If you look back at history some of the worst events in our past have almost always led to the greatest innovations such as AI, social networking and full-body scanners, to name a few. The reality is that as a species, humans are at their best when their back is against the wall. Against all odds, our innate fight or flight instinct kicks in. This is a great time for innovative companies to turn the tables and learn how to protect themselves against any such future events.

White blood cells account for just 1% of your blood but they are always at war. They live a short and glorious life of 1 to 3 days constantly fighting for you.  Their role in your immune system is to guard against infectious diseases and foreign invaders. During this current COVID pandemic, you can create immunity by making sure that work depends less on actual human contact and more on recreating those same experiences by enabling the same discussions and experiences online.

A great place to start is to actually turn a negative into a positive by using this rightfully highly sensitized workforce as a great audience to engage. More than ever before, people within your company and innovation ecosystem want to speak up, share stories, give feedback and have a conversation that goes beyond the one way traditional survey that asks for input but leaves the contributor with no real value of how their story and experience will lead to better outcomes. Ask your employees, speak to your partners, reach out to clients and extend a discussion beyond your immediate network by working with academia and the startup community.

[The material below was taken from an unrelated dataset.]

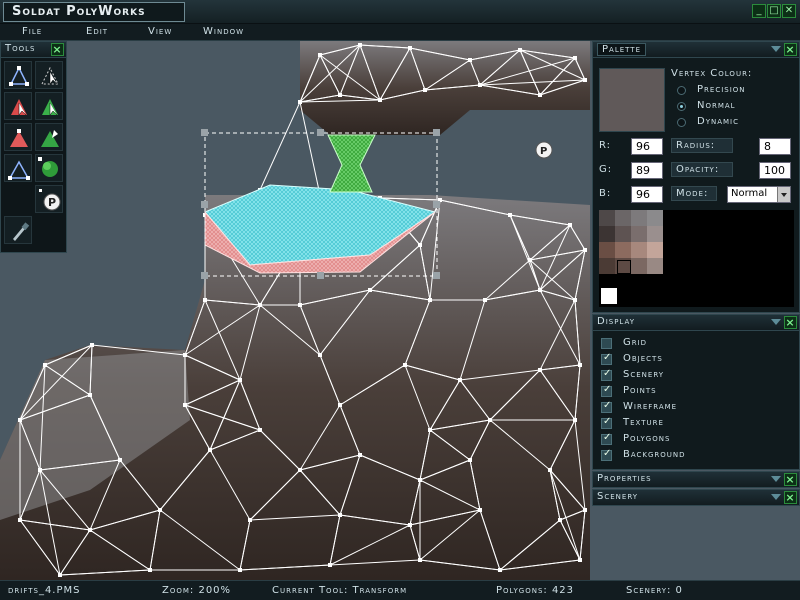 This screenshot has height=600, width=800. Describe the element at coordinates (790, 50) in the screenshot. I see `palette-close-button: ×` at that location.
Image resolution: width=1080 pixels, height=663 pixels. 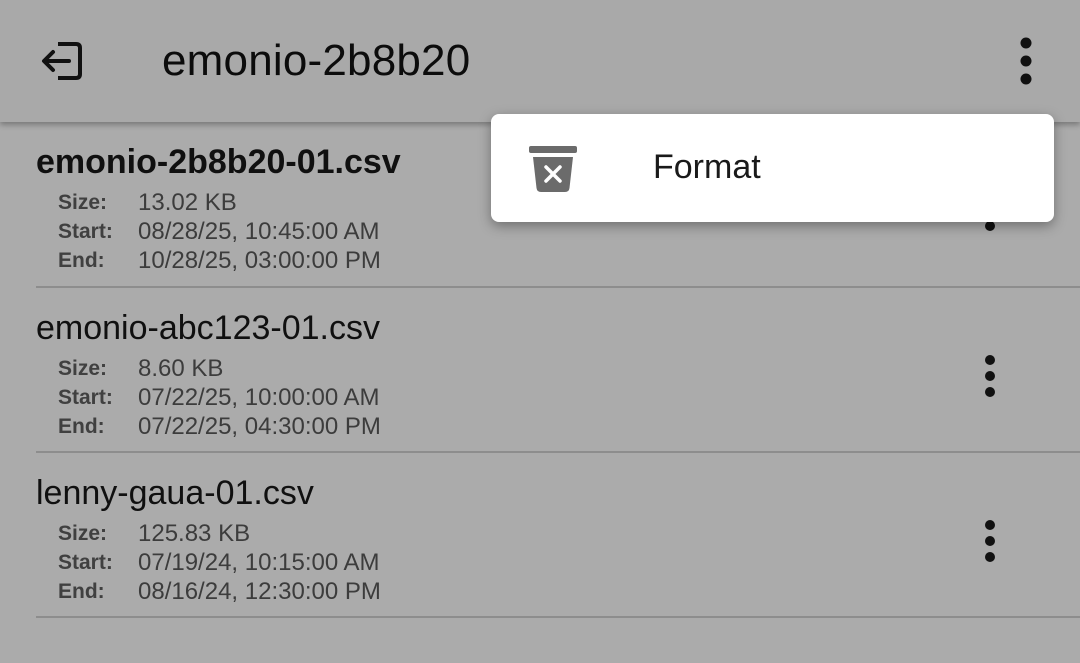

People are also much more likely to participate when they can get instant feedback and see how their ideas and contributions get noticed, recognized and developed by others.

There are many effective ways to achieve this. Here are three key areas you need to focus on:

Setting Strategic Direction

Extend a community approach that demonstrates you understand that you do not have all the answers, but share the business context that preoccupies you and the areas you are interested in identifying the right problems to solve.

Response to Crisis

Share what you think your challenges are and ask for feedback on whether these resonate with your internal and external communities. Provide contextualized information on your current thought process to deal with these areas and engage your ecosystem to collaborate and finetune the best answers.

An Open Conversation

Transparency and an open dialogue are  the best way to ensure everyone feels safe to contribute and appreciate how they can add value that can lead to mutually beneficial outcomes. From being heard to being right in the thick of the action as new thoughts are proposed, contemplated and developed for further analysis; this engagement is where the real magic of the crowd comes together, especially in times of crisis.

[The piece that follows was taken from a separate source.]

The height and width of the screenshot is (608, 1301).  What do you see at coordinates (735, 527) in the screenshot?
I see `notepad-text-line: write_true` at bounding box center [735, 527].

Based on human nature, good times call for status quo and bad times mean we must change and adapt. In these high-stress situations where lots of new information is becoming available very quickly, it would help to have a platform to engage, discuss and receive more purposeful and focused feedback from the front lines on a range of areas as it pertains to the manner in which this outbreak is impacting how work needs to be organized and delivered.

Now is an opportune moment to make sure your organization is proactively embedding this practice for surveying the market and engaging your workforce and community to have this level of communication and collaboration to be better prepared for future crises. Making an open innovation approach become part of your DNA means driving a sustainable culture that goes beyond innovating by accident or in response to the next unforeseen event. 

Let’s work together to develop those corporate white blood cells that will act as antibodies against this epidemic, and whatever else we will get hit with next.